Selon ce plan également, des campagnes nationales de sensibilisation sont menées pour lutter contre la stigmatisation des troubles psychiatriques, « ce qui empêche les personnes qui en souffrent de rechercher une aide professionnelle ». « Cette année, nous avons en plus développé un guide à l’intention des professionnels des médias sur la manière d’aborder les questions liées à la santé mentale, précise le Dr Chammay. Ce guide sera lancé prochainement. »

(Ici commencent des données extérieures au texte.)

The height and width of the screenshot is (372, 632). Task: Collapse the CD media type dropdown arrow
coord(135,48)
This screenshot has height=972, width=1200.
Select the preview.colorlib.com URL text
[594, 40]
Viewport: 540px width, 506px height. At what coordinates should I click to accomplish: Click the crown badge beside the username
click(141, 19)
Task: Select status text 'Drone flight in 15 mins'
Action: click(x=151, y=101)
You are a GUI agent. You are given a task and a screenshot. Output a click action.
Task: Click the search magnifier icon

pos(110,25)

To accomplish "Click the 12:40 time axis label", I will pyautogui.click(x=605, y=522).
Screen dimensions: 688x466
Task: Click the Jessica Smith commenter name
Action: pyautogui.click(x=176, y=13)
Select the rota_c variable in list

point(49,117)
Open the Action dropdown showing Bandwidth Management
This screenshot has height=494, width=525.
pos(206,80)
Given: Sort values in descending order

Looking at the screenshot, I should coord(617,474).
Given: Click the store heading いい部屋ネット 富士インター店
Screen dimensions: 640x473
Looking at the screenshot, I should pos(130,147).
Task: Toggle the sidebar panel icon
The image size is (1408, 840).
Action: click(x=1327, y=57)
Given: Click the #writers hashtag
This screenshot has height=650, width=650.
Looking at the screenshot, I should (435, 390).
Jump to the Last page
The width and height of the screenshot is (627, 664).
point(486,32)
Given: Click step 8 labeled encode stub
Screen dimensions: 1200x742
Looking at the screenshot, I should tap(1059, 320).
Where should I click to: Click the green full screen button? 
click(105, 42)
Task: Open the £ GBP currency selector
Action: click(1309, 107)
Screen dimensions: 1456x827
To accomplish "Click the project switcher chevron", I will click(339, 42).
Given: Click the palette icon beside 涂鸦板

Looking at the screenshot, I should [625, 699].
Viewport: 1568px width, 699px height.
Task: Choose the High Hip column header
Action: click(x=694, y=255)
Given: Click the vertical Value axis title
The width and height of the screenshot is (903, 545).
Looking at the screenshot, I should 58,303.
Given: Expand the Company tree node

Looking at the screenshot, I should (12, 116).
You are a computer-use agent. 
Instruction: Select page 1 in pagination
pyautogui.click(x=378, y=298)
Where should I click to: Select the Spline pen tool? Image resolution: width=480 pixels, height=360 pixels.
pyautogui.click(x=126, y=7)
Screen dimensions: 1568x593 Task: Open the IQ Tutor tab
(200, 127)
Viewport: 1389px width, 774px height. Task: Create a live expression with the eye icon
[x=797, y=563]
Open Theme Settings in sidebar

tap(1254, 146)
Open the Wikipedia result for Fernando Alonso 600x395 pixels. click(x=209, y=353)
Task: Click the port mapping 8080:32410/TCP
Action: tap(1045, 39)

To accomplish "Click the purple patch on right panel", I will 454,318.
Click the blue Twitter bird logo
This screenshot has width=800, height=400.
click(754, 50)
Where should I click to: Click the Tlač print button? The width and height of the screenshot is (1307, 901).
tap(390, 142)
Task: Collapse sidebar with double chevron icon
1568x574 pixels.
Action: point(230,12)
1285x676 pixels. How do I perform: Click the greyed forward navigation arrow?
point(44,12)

Dans le cadre de ce plan, le ministère de la Santé publique collabore avec l’ONG Embrace pour assurer aux personnes qui sont en crise « un accès rapide à un service d’écoute ». « Nous allons aussi, en collaboration avec le ministère de l’Intérieur, former les agents de sécurité à la manière d’intervenir auprès d’une personne en crise suicidaire, ajoute-t-il. De plus, le ministère a demandé aux hôpitaux de ne pas reporter les cas d’overdose (voir l’édition de L’Orient-Le Jour du mercredi 4 septembre 2019), puisque dans certains cas, celle-ci peut être à l’origine d’une tentative de suicide, notamment chez les personnes qui ont une dépendance ou une addiction à des substances illicites. » Le plan préconise enfin une réforme législative pour « contrôler l’accès aux moyens de suicide, notamment les pesticides, les insecticides et les armes individuelles ».